Remembering Debbie Pearsall

Over the weekend I got news from Lehigh administration that one of our graduating seniors, Debbie Pearsall, had passed away after several days spent in the hospital. To say this is tragic feels like a gross understatement. I’ve never understood the phrase “everyone grieves in their own way” until this moment. As I watch students, staff, and fellow faculty react I realize we all are grieving in ways relative to how we knew her.

For my part, this is hard news to swallow. I mentored Debbie for three years in our journalism department. She was one of the initial Multimedia Reporting students we had here, part of my first voyage teaching the subject here at LU. She took to digital media and began to plan for a career in it. Over the two years I’ve known Debbie she took several classes with me and I worked with her either officially or unofficially on countless projects.

So as a professor and mentor, I am grieving in my own way. I have no language for this from a professor/mentor perspective, so I’m not going to try to express it in a word salad here. It’s just too much grief right now. It’s not quite like they are one of your children, but it’s close because you care about them so intensely.

Instead of waxing dramatic I want to tell two stories about Debbie. Just two.

The first comes from my New Media & Social Change class last spring. On the first day of class we got into a discussion about the Web-culture concept of digital tribes. After explaining what we mean by tribes, I asked them what their tribes were. We started off with some of the usual talking around it, as students were unsure how to answer because they were still processing the concept while trying to apply it. But Debbie didn’t wait long. “Journalism!” she declared. A class full of journalists and she was the first to recognize her chosen profession as what it is; a tribe of people passionate about digging for and reporting great stories. It didn’t surprise me. From the first day I knew her I think Debbie always wanted to be a journalist. To see herself as part of that collective was only natural.

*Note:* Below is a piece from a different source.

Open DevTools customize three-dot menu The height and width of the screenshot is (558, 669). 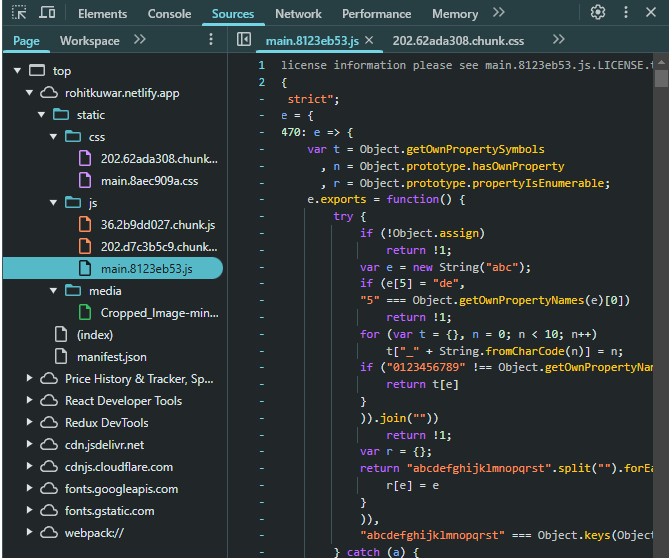627,13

The second story is only about 10 days old, the last time I spoke with Debbie. She was in my office to get my adviser signature on a form and we got to talking about her semester. She’d had a difficult fall but was expressing excitement about a new role she’d be playing with the videography class for the student newspaper, and she was excited about the “Memoirs & Me” special journalism course being taught by our newest adjunct professor, acclaimed author John Grogan. But she had a big project on the horizon. She was planning on giving up her spring break to do a reporting excursion with a couple other students to Centralia, PA. She wanted to do a deep reporting project on the environmental disaster that has been brewing there since 1962, a perfect marriage of her studies in journalism and her minor in Earth & Environmental Sciences. She was ready to attack her final semester and she was doing what journalists do – chase great stories. As she walked out of my office to get to another appointment, I smiled to myself that we were about to graduate another journalist, someone with fire in the belly.

She had found her tribe, all right.

I hope somebody goes out and does Debbie’s spring break story. I can’t think of a better way to honor her than to seek out a great story and tell it. It’s what journalists do. Those of us in the tribe get it.

Comments

5 Responses to “Remembering Debbie Pearsall”
  1. John Gilpatrick says:

    Jeremy,

    My deepest condolences. I know from dozens of conversations with Debbie how much you meant to her as an advisor, a teacher, and a friend. As we all struggle with this, take solace in the fact that you, perhaps more than anyone, helped her discover something she loved and would have most certainly excelled at.

  2. Jen says:

    Jeremy, I’m so sorry for your loss. I lost one of my graduates not long after he earned his degree… It hit me hard. I can only imagine how you’re feeling. I’m sending love and peace to you, your school family and of course, Debbie’s family.

  3. Jeremy,

    Though I only spent two weeks with Debbie at our Dow Jones boot camp, we all knew she was a great person and a great journalist. I remember she talked about the story she wanted to do about Centralia, and we were all fascinated by it. We even talked about taking a road trip there to see it. I know she was really planning out how she wanted to cover it, and she was so excited about it. I hope someone covers it in her honor.

    Arielle

  4. Kashi says:

    Jeremy,

    Thank you so much for this heartfelt message. While I didn’t know Debbie directly, I knew of her on campus and through name recognition. I have endured a similar loss during my tenure as a professor, and I know it can truly be a difficult place to be. Debbie, her family and the Lehigh family are in my prayers. Thank you for helping me get to know her just a little bit better.

  5. Erica Hoelscher says:

    Thank you for writing this remembrance of Debbie, and I’m very sorry for your loss. Debbie was in my class last semester; it was the first time I’d met her. I could see that her intensity and drive would bring her success in any field. She introduced herself to me proudly as a journalism senior. I wish I could have known her better.